The last blogger, Bob Pisani, also reveals optimism in the face of a pessimistic market. He said in one such instance that many traders are very cautious about buying stocks especially with the downgrade from Alcoa, who kicks off the earnings season. He indicated there was a consensus that due to the downgrade there could be weakness ahead in the markets. Other views among the street were over priced stocks and rising costs that would put pressure on company’s margins. But with all the pessimism in the market, he indicated in a later blog post that companies will beat forecasts and that stocks will continue to “melt-up” to new highs.

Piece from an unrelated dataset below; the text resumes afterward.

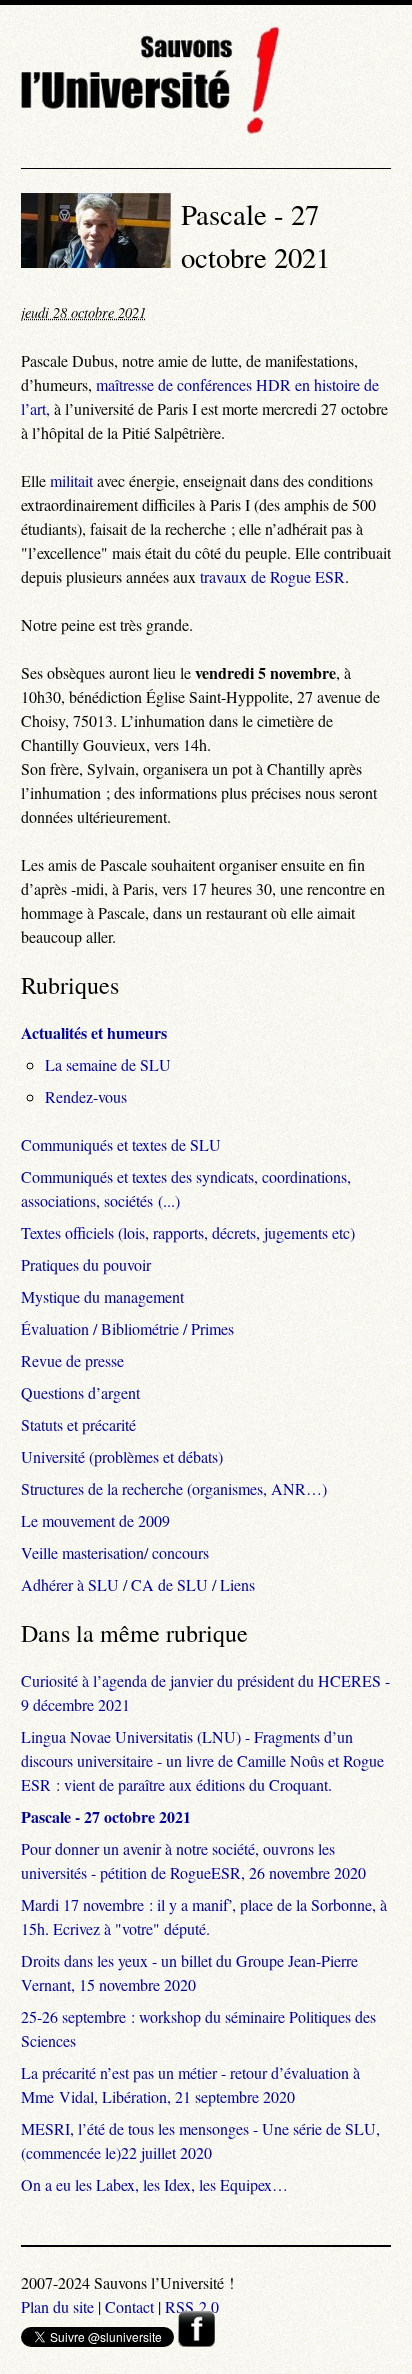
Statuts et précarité (78, 1424)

From five blogs, it was determined that two of the bloggers exhibited low experience and consistent pessimistic views, while the remaining three bloggers exhibited high experience with relatively optimistic views even in the face of a pessimistic majority. So from the data collected, it was determined that high experience relates to a more optimistic outlook. In two of the studies, it was discovered that markets overreact because events such as the “dot.com” bubble can drive sentimental investors to drive stocks, in this case, too low. Thus, Chan (1988) and De Bondt and Thaler (1985) both conducted research that discovered that a portfolio of losers outperform winners. So it can be said that when broader markets, or more specifically stocks, sell off causing pessimism to prevail amongst a significant portion of investors, a contrarian group identifies value in these financial instruments and is thus rather optimistic – not pessimistic.
How is it sociologically relevant? A famous 20th century sociologist, Robert Merton, was credited with the term self-fulfilling prophecy. The idea here is that a prophecy declared as truth when it is actually false may sufficiently influence people, either through fear or logical confusion, so that their reactions ultimately fulfill the once-false prophecy. Additionally, Thomas Schelling wrote about cases where the “aggregate [is not] merely an extrapolation from the individual.” It is a factor that underlies why markets are so hard to predict because “people’s choices depend on the behavior or the choices of other people,” and we cannot predict aggregate behavior by “simple summation or extrapolation [from individuals] to aggregates.”
Baker, M., & Wurgler, J. (2007). Investor sentiment in the stock market. The Journal of Economic Perspectives, 21(2), 129-151.
Buffett, W. E. (2008). Buy American. I am. The New York Times,
Chan, K. (1988). On the contrarian investment strategy. Journal of Business, , 147-163.
De Bondt, W. F. M., & Thaler, R. (1985). Does the stock market overreact? Journal of Finance, 40(3), 793-805.
Hagstrom, R. G. (2005). The warren buffett way Wiley. Hoboken, NJ.